On the subject of funding, my participation here is funded by the Institute for Solidarity Economics. One of our goals is to empower initiatives within the Social and Solidarity Economy to get them selves “on the map” (in the widest sense) by providing data about themselves. We aim to do so by eventually providing tools and reference implementations that can drive the creation of distributed Linked Open Data. We do not want to create a centralized database. We want to use the standards and recommentations as described in Linked Data: Evolving the Web into a Global Data Space. We will use (and adapt where necessary) the application profile described by ESSglobal. We hope that in time geographic mapping is but one example of many applications that use this open data. We have a lot of work to do in order to meet our goal, starting with a more detailed look at ESS global, and experimenting with publishing linked data on the web.

So, our goals are closely aligned with the view expressed here:

1 Like

Hi @mattw,

sorry for the long delay, the Witzenhausen Hackathon was quite intensive, and we all needed a little rest.

Each of the “forces” in the TransforMap community has a little different opinions about “our” database, for what it should be used, what should be stored in it. There was only one common requirement: “we need a database”. The primary use would be to store geo-data, but we also need a graph-database where can store our (and others) Taxonomies and interlink them.
The meeting you attended (the goal was to define requirements for a DB) brought us a big step forward on aligning our requirements inside the TransforMap community.

Because “what TransforMap is” is such a big topic, there are several things that are expected that TransforMap should provide:

  • Provide a Point of Interest (or places as we called them during the hackathon) storage for communities, that don’t have or want to develop and take care of a mapping system themselves.
  • Provide an “extra tag storage” where one can annotate POIs stored elsewhere with his own tags (this is one of my personal requirements inside TransforMap) - see my proposal here.
  • Provide a big “cache”, where the POI data of other sites and mapping systems are cached, as backup and for performance reasons.
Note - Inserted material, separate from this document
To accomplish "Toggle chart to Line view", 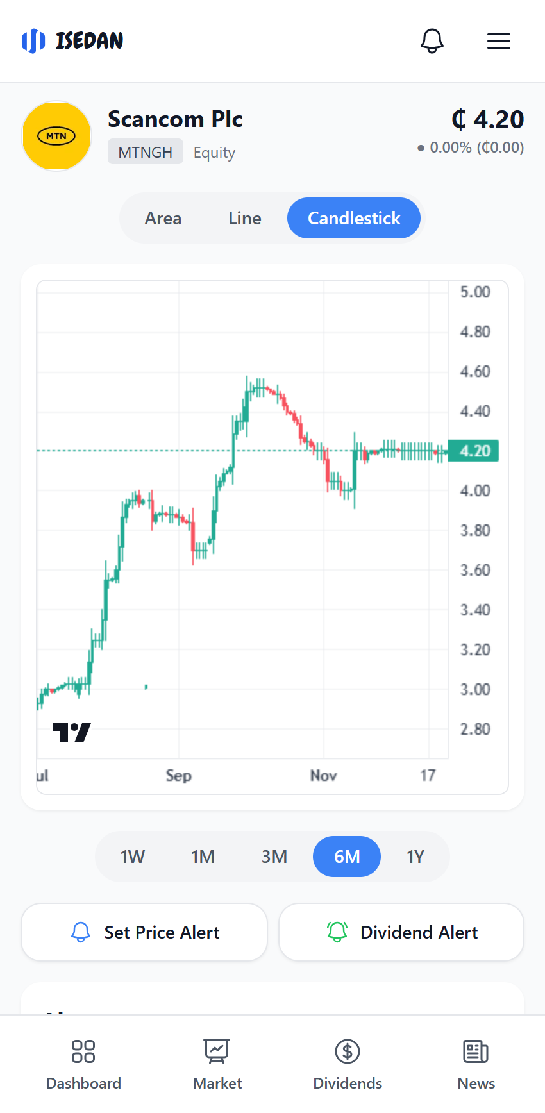I will [x=244, y=218].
This “cache” or ETL (Extract-Transform-Load)-Hub as @almereyda calls it should also provide a common API for different data sources.
  • Create a machine-readable and interlinked Taxonomy system, where different ontologies are stored and linked together (this system was not discussed in the last meeting).
  • And for sure something else I forgot others expect from TransforMap :wink:

As I am used to work with worldwide datasets at this scale (OpenStreetMap), I only wanted to include future-proof, scalable solutions here. No pun against decentralisation intended here.
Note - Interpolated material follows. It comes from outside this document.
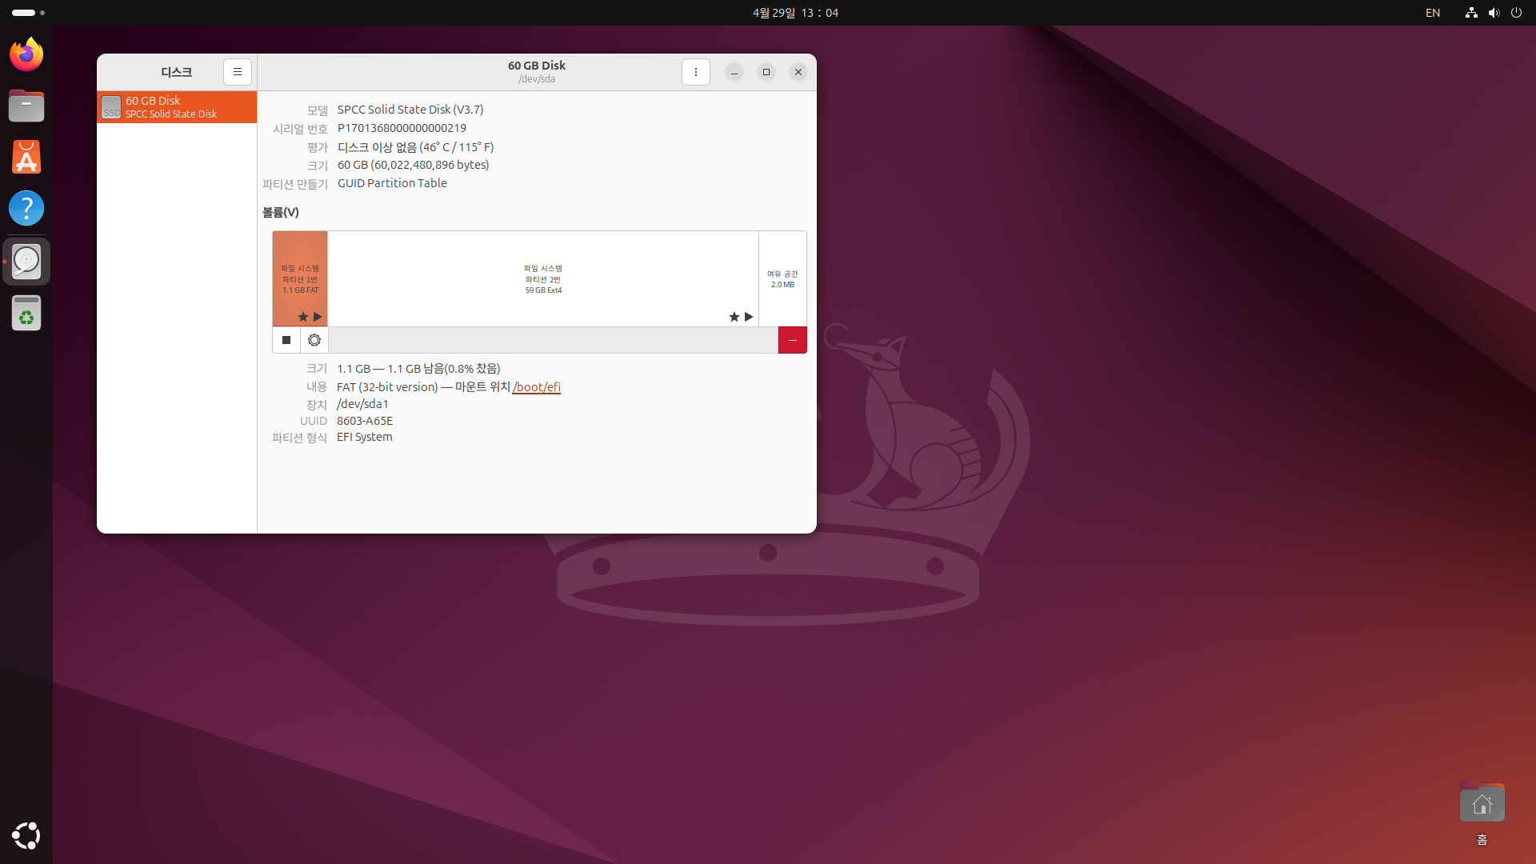
Task: Open the Home folder desktop icon
Action: coord(1482,804)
I would say it is more our lacking documentation of our two-year-long process that makes it difficult to follow :wink:

Actually, these two should merge in the long term. The approach of the demo maps is currently to use OSM as primary datasource (but it is theoretically able to query our recently set up new API too).

We need at least some playground for our API to work on, that is also true.


Yes, there are actually some deadlines, some from the CHEST project, and some for the SUSY (or SSEDAS) project, where some members of TransforMap are active to provide the mapping part for SSEDAS with TransforMap technology.

Especially for SSEDAS we need to provide a POI storage, because not everyone of the 26 partners involved have or can manage his own database of POIs.

2 Likes

During

I had also been made aware of the possibility of Wikibase as a geodata store by a geo visualisation of the query interface.